We do not cover loss to covered property inside a building structure caused by
rain, snow, sleet, sand or dust unless direct force of the wind or hail first makes
an opening in the roof or walls and the wind forces rain, snow sleet, sand or
dust through this opening to cause the damage.

It is undisputed that the Policy does not cover ordinary wear and tear, and the parties do not dispute that wind and hail damage is covered, except to the extent that the Policy explicitly limits coverage.

The facts of the case can be read in the case.

The law of these types of cases is this:

Allstate contends that plaintiffs have not adduced sufficient evidence that the damage to the roof is covered under the Policy because there is insufficient evidence to support the finding that the damage occurred while the Policy was in effect.  Allstate also avers that the damage to the Property’s roof was due to wear and tear—which is not covered by the Policy—not wind and hail.  Plaintiffs respond that they have adduced sufficient evidence to establish that the damage to the Property was most likely caused by a hailstorm on July 12, 2018—a covered cause and date when the Policy was in effect.

An insured cannot recover under an insurance policy unless it pleads and proves facts that show that its damages are covered by the policy.  Allstate maintains that plaintiffs have not adduced evidence that the damage to the roof was covered by the Policy because the expert’s testimony establishes that the roof was damaged by multiple causes, including non-covered wear and tear and a hail storm that occurred outside when the Policy was in effect.

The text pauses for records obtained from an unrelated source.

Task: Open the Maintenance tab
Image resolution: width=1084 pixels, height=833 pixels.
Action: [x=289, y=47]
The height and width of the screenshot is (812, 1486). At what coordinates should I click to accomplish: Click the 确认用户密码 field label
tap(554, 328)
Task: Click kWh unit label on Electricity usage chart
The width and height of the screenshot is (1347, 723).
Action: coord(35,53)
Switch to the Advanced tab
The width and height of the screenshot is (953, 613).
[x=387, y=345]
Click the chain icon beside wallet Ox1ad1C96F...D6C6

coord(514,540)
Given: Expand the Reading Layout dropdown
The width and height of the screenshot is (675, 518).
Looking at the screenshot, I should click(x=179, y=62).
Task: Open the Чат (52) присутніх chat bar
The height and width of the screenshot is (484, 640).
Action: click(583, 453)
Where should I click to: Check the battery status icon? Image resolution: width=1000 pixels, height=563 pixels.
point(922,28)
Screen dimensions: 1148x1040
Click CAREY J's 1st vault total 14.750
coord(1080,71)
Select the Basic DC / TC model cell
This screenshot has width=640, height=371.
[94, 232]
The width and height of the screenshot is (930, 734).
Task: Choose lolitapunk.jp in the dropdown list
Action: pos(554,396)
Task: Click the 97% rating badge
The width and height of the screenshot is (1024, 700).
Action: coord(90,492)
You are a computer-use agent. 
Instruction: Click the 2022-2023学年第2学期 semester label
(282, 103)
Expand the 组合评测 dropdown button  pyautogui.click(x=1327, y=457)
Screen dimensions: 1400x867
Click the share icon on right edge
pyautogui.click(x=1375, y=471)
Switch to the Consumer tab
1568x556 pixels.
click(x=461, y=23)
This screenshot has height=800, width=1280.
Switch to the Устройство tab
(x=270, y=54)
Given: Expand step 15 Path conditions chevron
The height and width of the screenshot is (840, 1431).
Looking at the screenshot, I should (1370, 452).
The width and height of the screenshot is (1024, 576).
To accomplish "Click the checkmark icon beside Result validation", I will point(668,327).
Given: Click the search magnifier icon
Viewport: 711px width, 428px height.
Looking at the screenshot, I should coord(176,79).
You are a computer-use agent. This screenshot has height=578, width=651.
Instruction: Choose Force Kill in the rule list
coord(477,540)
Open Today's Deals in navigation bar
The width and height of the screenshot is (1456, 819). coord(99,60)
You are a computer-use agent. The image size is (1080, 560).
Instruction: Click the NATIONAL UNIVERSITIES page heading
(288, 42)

Allstate posits that plaintiffs have not met their burden of segregating harm resulting from concurrent causes.  Although an insured who suffers damage from both covered and excluded perils is not precluded from recovering, when covered and excluded perils combine to cause an injury, the insured must present some evidence affording the jury a reasonable basis on which to allocate the damage.  Because an insured can only recover for covered events, the burden of segregating the damage attributable solely to the covered event is a coverage issue for which the insured carries the burden of proof.  It is essential that the insured produce evidence which will afford a reasonable basis for estimating the amount of damage
or the proportionate part of damage caused by a risk covered by the insurance policy.  Failure to segregate covered and noncovered perils is fatal to recovery.

Although an insured is not required to establish the amount of his damages with mathematical precision, there must be some reasonable basis upon which the jury’s finding rests.  Plaintiffs make the ipse dixit assertion in their response brief that they have provided a basis by which the jury could calculate the covered damages, but they do not explain what this method is.

After examining the evidence and reviewing the law in these types of case the Court granted summary judgment in favor or Allstate.